Maggie Thatcher – power dresser? No. Holding a clutch bag and trying to show the world you don’t have a dick by wearing a skirt and frilly shirt with your suit jacket is not powerful. Lets put this into perspective and translate in 2k13 lingo. If you grew up with a constant burning desire to smoke café crème roll up blunts and don a leather trouser suit with your Nefertiti side boob tattoo hanging out then I can tell you and your wardrobe NOW – this is the first day of the rest of your REAL fucked up power dressing life.
CRISP WHITE SHIRT
Better invest in a decent white shirt that looks like its been touched by the hand of God every morning. Plus, regardless of sexuality – come home with a bright red lipstick mark on the collar every single night. Powerful women attract a ton of pussy. Capitalize.
LEATHER
Leather…and whilst you’re at it bring out the metaphorical whips and chains. Adopt a gaze that gives an automatic fifty lashes on the back to whoever crosses your path. Remember – if deadlines are going to be met in your mythological powerful world, you have to look and act like Beezlebubs’ wife on the regular. Even Kanye wears a leather skirt these days. Boot-cut polyester trousers just don’t cut it anymore.
ATTITUDE
Power Dressing is a way of life so expect an overhaul. Spray that eau ‘don’t fuck with me’ toilette on heavy and apply on your war paint (aka MAC Foundation).

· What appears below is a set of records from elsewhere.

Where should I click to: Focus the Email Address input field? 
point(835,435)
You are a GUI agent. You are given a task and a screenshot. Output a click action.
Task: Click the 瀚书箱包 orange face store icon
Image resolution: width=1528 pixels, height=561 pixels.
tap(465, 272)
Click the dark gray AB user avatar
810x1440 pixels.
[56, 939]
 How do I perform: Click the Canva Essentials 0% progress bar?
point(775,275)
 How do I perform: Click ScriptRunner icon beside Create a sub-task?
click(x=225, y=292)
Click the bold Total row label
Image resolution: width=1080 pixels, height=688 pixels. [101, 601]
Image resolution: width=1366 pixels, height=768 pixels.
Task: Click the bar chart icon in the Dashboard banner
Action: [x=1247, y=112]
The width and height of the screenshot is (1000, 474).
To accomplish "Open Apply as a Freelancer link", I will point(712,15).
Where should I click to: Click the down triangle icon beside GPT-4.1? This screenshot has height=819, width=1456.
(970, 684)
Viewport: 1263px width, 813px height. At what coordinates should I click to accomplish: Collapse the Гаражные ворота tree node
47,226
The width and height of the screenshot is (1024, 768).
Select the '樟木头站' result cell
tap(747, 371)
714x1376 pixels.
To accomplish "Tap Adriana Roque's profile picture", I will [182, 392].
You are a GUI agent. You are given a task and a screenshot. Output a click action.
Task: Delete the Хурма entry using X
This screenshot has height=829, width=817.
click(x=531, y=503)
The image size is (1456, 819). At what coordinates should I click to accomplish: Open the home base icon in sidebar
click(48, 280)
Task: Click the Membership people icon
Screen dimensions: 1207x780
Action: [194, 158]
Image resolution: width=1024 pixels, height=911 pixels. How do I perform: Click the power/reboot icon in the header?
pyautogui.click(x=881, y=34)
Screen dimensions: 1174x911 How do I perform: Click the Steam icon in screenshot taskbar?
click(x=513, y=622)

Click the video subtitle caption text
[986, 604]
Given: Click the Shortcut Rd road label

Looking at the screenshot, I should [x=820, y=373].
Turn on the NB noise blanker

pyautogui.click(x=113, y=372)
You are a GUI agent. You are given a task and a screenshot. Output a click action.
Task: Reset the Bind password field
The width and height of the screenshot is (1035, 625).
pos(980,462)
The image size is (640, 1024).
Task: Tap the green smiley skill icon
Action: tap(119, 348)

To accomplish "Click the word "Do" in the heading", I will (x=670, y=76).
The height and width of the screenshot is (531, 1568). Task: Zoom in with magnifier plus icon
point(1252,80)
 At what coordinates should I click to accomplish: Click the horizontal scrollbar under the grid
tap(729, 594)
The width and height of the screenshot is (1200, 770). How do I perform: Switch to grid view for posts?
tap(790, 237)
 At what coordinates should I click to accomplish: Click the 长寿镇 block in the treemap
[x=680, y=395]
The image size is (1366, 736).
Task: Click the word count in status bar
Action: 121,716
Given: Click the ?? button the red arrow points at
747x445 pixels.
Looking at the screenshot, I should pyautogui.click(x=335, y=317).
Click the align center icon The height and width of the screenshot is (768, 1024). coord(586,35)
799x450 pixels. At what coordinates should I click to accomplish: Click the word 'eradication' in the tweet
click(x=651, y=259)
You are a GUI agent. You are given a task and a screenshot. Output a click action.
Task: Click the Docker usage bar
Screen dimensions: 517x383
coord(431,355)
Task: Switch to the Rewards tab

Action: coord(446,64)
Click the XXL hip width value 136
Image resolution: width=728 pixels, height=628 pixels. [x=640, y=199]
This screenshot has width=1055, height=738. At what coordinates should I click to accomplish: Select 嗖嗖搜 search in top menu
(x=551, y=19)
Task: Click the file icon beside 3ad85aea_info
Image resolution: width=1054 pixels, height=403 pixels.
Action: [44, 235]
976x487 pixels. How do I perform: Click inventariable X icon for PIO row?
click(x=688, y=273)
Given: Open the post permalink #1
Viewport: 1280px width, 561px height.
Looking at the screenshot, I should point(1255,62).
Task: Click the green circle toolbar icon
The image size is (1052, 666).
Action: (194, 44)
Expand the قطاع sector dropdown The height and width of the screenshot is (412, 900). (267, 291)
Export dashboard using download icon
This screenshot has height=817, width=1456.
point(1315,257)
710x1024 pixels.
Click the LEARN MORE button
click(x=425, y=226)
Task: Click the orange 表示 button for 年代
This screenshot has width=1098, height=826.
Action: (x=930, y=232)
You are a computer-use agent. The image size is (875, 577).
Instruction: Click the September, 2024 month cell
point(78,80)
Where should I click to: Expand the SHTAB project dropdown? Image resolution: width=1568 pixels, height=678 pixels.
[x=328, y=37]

You best re-hash that CV as well, ditching the lowly ‘administration assistant’ and ‘PA to Evil Homewrecker’ roles. You are the Chief Bitch and Full Time Awfulizer around here now.
UNDERWEAR
Buy a shit ton of underwear kinky enough to make the sex dungeon master blush and feel uncomfortable. Sell your shitty used stuff on eBay – an online hotspot for sexual depravity and knicker sniffers.
INSPIRATION
She’s a bat shit crazy bitch and Illuminati Princess whose probably let quite a few guys see her ‘biscuit’ but Rihanna places high in the Power Dressing stakes. She makes a million dollars from just breathing so it’s ok for her to post bible quotes and put on her favorite Chanel suit to roll around in the mud. That shit don’t matter, there’s always a minion to totter off to the store around the corner and press a few digits in. Voila! Rihanna is dripping in diamonds and strategic side boob.